Крутой поворот в историографии конца XX в. поставил воп­рос о взаимоотношениях между реальностью и представлениями о ней, обострив у исследователей переживание невозможности прямого контакта с прошлой реальностью. Но даже источник, ко­торый искажает, не перестает быть историческим. Его субъектив­ность, через которую проходит и которой отягощается соответст­вующая информация, отражает культурно-историческую специ­фику своего времени, а также представления, в большей или меньшей степени характерные для определенной социальной группы или общества в целом. В субъективности источников от­ражены взгляды и предпочтения, система ценностей их авторов.

В изучении новой и новейшей истории проблему создает не скудость дошедших до нас сведений, а напротив, их изоби­лие. Необходимость же сделать выборку неизбежно ставит во­прос о том, всегда ли она репрезентативна (не только по объему, но и по типу и жанрам источников).

Для новейших историков большое значение имеет так назы­ваемая устная история. Это свидетельские показания рядо­вых участников исторического процесса, на памяти которых происходили события не только их личной жизни, но и большой истории. Как человек воспринимает события, современником или участником которых он был, как он их оценивает, каким об­разом хранит информацию — все это представляет огромный интерес. Устная история имеет большой потенциал и привлека­ет внимание исследователей современности, хотя охватывае­мый ею временной промежуток ограничен памятью человека (не обязательно индивидуальной, а например, памятью его стар­ших современников). Однако устные рассказы требуют внима­тельной и всесторонней критики. Это не означает, что очевидцы всегда сознательно искажают то, о чем они дают свидетельские показания. Реальность преломляется их сознанием, и ее иска­женный, односторонний или расплывчатый образ запечатлевает­ся в памяти как истинный рассказ о происшествии. И все же, с учетом механизма переработки первичной информации в со­знании свидетеля, это не может быть непреодолимым препятст­вием для работы историка.
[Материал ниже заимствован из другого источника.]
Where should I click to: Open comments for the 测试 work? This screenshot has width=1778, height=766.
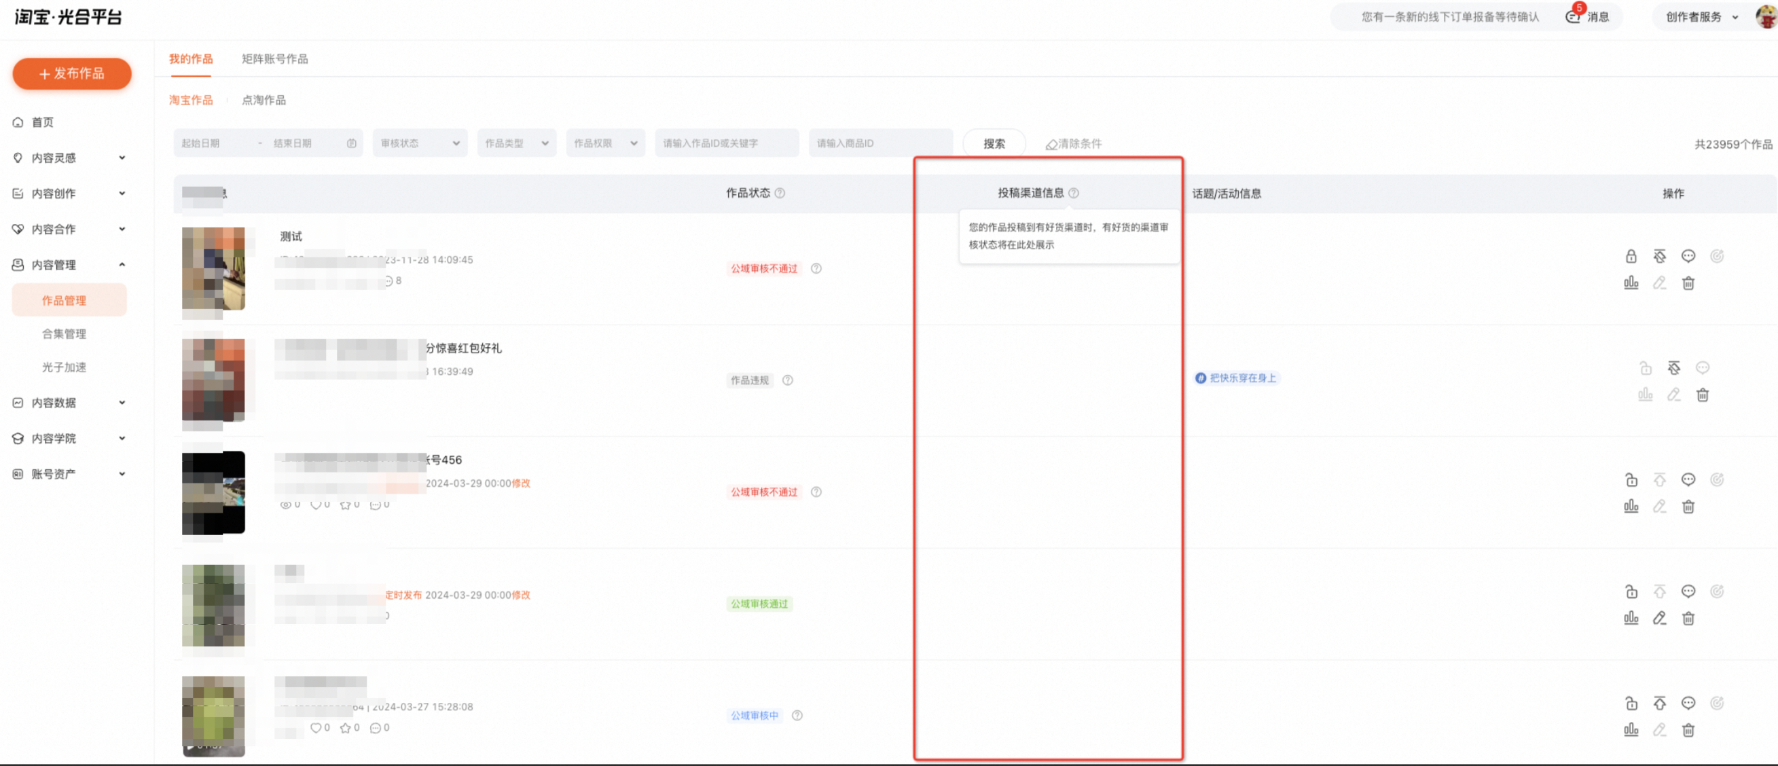coord(1688,257)
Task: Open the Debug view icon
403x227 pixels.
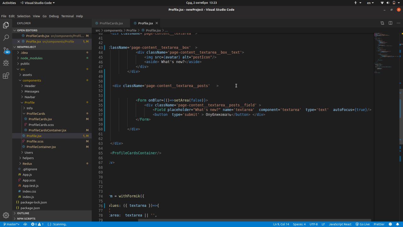Action: pyautogui.click(x=6, y=63)
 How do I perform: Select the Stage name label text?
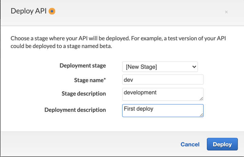point(89,80)
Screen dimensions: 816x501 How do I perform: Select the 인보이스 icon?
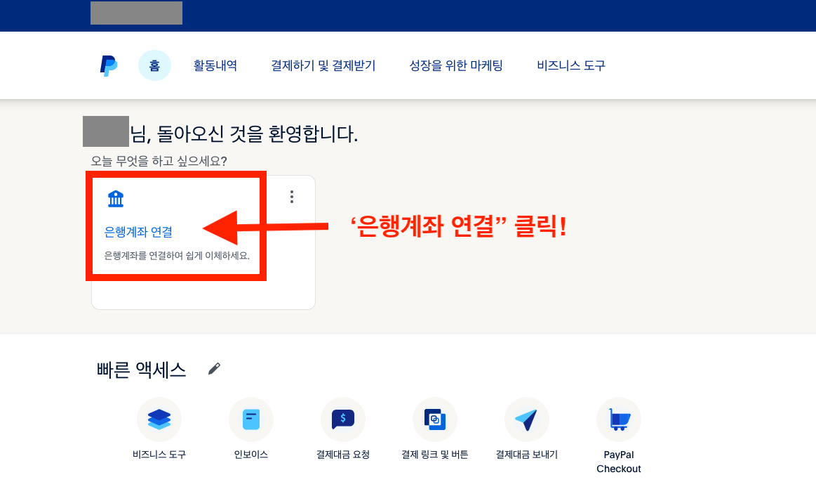[251, 419]
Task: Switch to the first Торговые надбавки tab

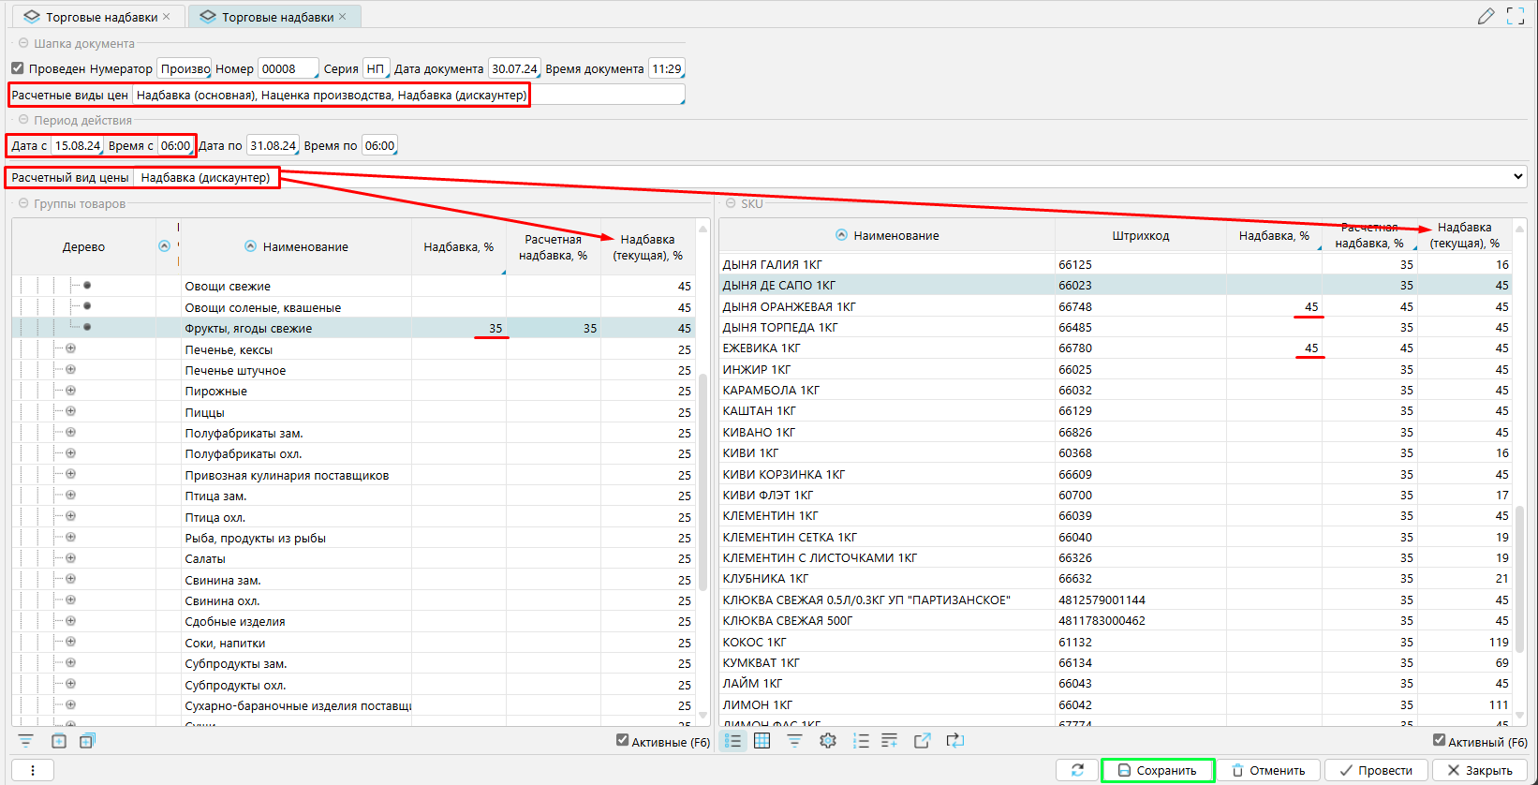Action: pyautogui.click(x=92, y=17)
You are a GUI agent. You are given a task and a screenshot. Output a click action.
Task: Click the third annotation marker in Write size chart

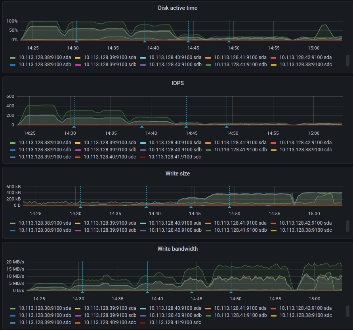(x=191, y=207)
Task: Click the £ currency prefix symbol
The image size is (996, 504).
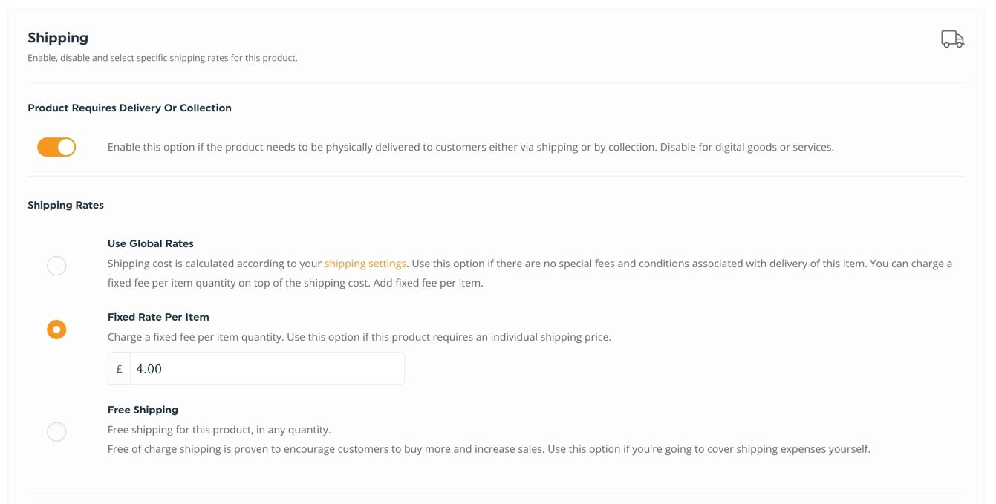Action: (x=119, y=369)
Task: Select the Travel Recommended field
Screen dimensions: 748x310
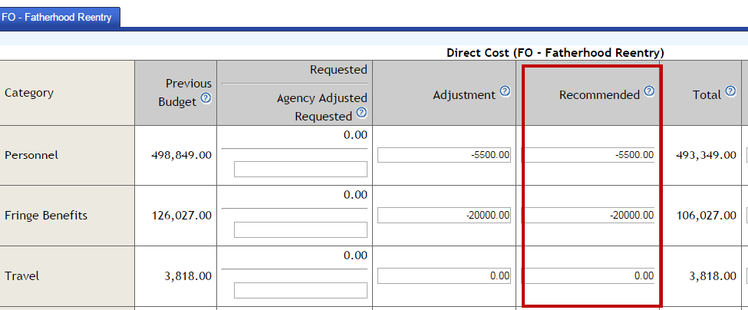Action: (588, 275)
Под влиянием лингвистического поворота и работ большой группы «новых интеллектуальных историков» радикально пре­образилась история историографии, которая неизмеримо рас­ширила свою проблематику и отвела центральное место изуче­нию дискурсивной практики историка. Отклоняясь в сторону литературной критики, она имеет тенденцию к превращению в своего двойника — историческую критику, а возвращаясь — обновленная — к «средней позиции», получает шанс стать по-настоящему самостоятельной и самоценной исторической дисциплиной.